◆ Source data:
__________________________________________________
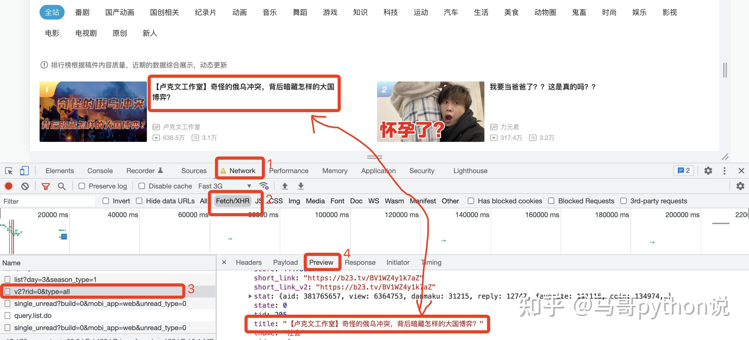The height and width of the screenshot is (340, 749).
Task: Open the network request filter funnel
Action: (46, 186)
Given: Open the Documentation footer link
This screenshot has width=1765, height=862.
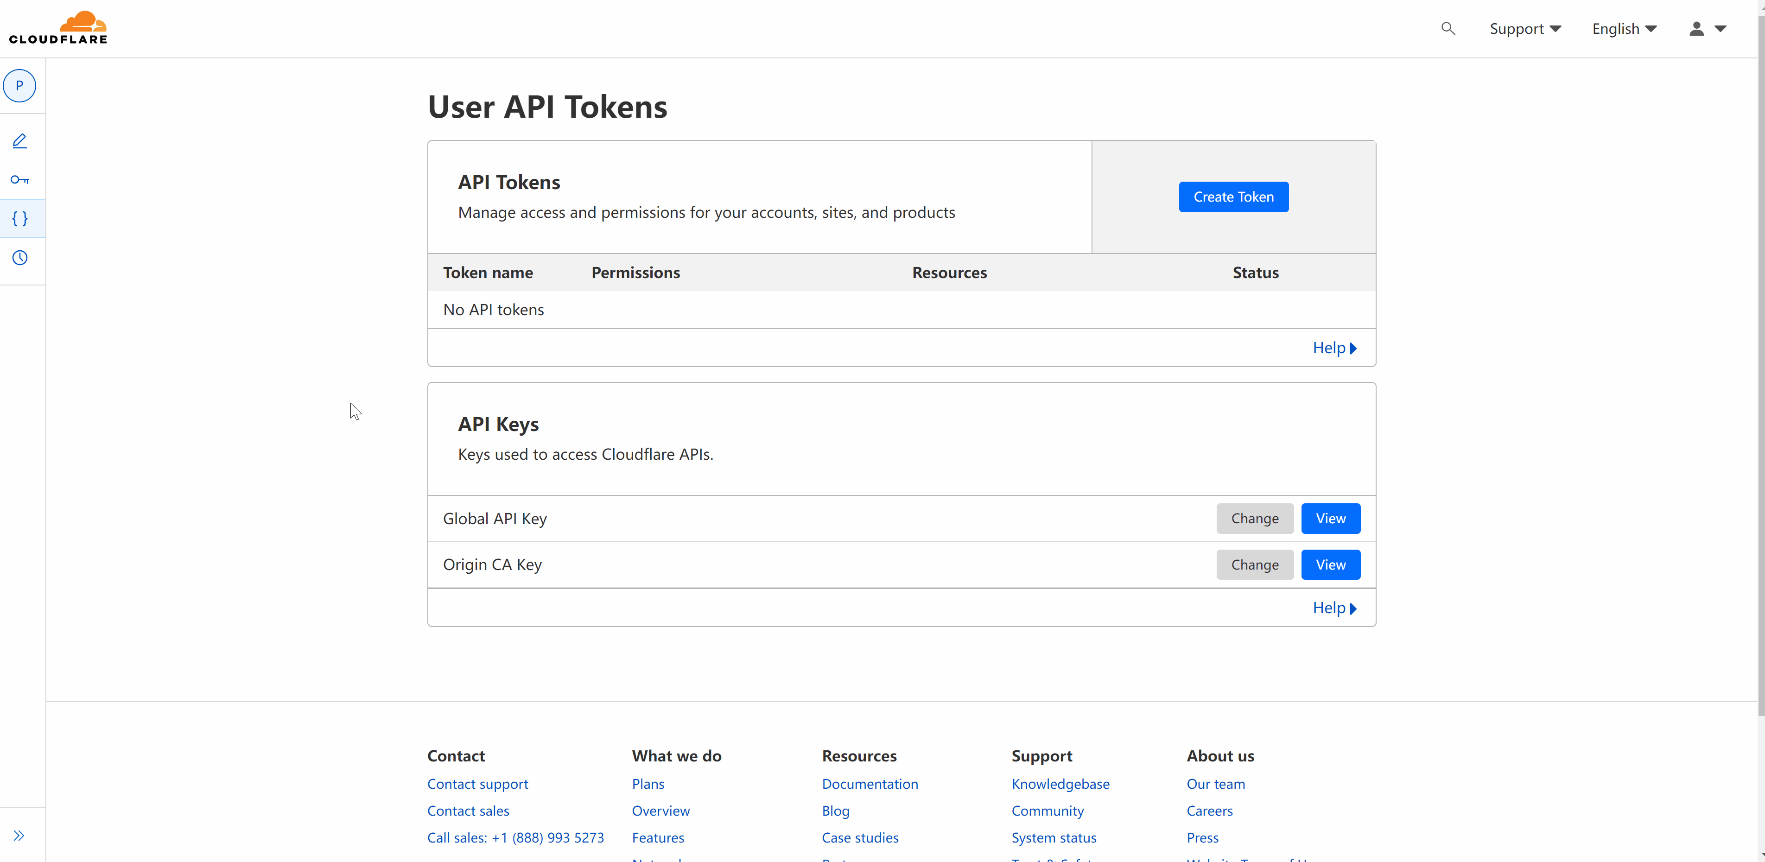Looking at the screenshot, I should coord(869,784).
__________________________________________________
◆ Prompt: Your copy should hold only the lines running from the one that contains "Given: Open the Documentation footer link" through the final line of the data; transcribe them exactly, both ends included, and leave pictures out.

◆ Expected answer:
Given: Open the Documentation footer link
This screenshot has width=1765, height=862.
Looking at the screenshot, I should coord(869,784).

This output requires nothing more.